DESCRIPTION OF THE TASK: Please repeat the following lines word for word, starting at the line that contains "Open the Skjerm menu" and ending with the last of the lines.

(Word and element location data)
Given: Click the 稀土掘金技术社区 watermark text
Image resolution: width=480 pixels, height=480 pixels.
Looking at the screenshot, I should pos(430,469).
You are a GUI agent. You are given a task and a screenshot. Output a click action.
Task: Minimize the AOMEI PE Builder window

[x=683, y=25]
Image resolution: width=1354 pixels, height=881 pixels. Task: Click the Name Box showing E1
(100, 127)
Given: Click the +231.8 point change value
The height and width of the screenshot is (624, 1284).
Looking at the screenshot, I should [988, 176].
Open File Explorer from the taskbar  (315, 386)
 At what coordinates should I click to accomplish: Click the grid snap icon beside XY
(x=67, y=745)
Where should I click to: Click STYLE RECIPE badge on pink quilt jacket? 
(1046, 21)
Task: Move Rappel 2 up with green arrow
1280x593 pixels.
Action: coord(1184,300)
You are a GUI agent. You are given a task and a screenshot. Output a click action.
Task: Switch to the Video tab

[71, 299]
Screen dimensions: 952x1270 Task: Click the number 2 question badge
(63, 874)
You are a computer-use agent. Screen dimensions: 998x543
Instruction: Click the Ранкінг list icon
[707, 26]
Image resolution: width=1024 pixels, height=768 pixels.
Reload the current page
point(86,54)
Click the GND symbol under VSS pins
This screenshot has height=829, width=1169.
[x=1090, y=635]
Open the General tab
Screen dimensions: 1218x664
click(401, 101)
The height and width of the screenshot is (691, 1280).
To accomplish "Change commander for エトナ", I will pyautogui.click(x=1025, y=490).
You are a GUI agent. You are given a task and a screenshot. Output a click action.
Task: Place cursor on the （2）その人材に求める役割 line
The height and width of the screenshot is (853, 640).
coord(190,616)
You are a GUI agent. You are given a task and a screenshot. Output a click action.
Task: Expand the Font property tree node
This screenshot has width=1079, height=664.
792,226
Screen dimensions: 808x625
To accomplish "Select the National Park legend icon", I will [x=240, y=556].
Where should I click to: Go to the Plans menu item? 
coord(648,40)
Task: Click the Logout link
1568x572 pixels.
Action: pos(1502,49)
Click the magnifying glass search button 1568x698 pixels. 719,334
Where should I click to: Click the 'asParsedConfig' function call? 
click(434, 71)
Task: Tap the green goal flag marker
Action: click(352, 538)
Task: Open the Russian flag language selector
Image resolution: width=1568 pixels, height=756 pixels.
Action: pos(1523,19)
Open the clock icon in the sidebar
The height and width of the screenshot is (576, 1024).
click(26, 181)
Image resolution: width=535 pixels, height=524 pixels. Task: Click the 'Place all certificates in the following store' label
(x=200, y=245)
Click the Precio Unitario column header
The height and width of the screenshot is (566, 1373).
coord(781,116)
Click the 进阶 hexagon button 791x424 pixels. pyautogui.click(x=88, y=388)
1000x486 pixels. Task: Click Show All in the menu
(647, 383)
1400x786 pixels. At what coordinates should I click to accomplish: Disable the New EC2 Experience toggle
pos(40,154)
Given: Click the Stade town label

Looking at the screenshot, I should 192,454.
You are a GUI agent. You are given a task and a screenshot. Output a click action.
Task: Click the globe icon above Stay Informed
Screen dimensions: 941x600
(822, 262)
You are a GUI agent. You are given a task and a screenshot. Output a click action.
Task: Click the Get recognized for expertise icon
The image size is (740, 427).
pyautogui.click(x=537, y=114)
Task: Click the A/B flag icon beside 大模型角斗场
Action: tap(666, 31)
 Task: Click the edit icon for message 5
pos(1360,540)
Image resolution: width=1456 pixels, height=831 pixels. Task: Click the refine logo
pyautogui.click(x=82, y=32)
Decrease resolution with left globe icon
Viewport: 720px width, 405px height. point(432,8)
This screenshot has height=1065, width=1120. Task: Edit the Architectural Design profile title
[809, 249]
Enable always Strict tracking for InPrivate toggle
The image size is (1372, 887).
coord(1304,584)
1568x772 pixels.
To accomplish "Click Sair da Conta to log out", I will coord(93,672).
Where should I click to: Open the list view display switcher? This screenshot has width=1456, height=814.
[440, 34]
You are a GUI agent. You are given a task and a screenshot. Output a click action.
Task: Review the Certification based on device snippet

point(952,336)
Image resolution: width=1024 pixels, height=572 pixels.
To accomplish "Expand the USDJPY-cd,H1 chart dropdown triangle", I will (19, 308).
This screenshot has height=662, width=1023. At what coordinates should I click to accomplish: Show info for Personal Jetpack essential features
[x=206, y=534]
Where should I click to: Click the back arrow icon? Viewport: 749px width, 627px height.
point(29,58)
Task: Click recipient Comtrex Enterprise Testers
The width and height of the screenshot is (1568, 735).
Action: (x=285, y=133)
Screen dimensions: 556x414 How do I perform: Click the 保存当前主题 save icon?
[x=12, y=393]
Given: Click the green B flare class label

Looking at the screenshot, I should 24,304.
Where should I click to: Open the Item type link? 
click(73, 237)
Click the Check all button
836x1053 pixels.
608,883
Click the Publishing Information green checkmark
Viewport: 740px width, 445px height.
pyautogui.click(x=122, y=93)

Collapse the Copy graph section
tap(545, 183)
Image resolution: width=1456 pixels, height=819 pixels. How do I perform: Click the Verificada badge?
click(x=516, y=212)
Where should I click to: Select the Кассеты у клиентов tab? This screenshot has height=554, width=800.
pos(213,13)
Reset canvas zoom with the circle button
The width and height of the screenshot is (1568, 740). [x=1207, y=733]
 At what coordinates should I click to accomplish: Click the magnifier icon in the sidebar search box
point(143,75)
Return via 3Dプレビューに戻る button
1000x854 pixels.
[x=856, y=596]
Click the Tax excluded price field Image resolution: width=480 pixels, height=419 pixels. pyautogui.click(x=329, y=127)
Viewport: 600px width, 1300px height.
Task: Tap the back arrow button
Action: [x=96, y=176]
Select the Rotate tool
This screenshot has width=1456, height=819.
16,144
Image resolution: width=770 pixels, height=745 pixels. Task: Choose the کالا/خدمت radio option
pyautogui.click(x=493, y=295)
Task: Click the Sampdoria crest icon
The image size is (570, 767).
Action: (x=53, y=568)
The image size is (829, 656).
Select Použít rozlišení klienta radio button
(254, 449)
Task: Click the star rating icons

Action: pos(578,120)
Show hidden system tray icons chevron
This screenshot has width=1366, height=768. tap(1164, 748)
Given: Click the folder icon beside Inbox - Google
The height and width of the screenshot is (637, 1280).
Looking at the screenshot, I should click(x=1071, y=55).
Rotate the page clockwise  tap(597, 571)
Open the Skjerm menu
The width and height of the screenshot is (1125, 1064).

FINAL ANSWER:
Open the Skjerm menu
The width and height of the screenshot is (1125, 1064).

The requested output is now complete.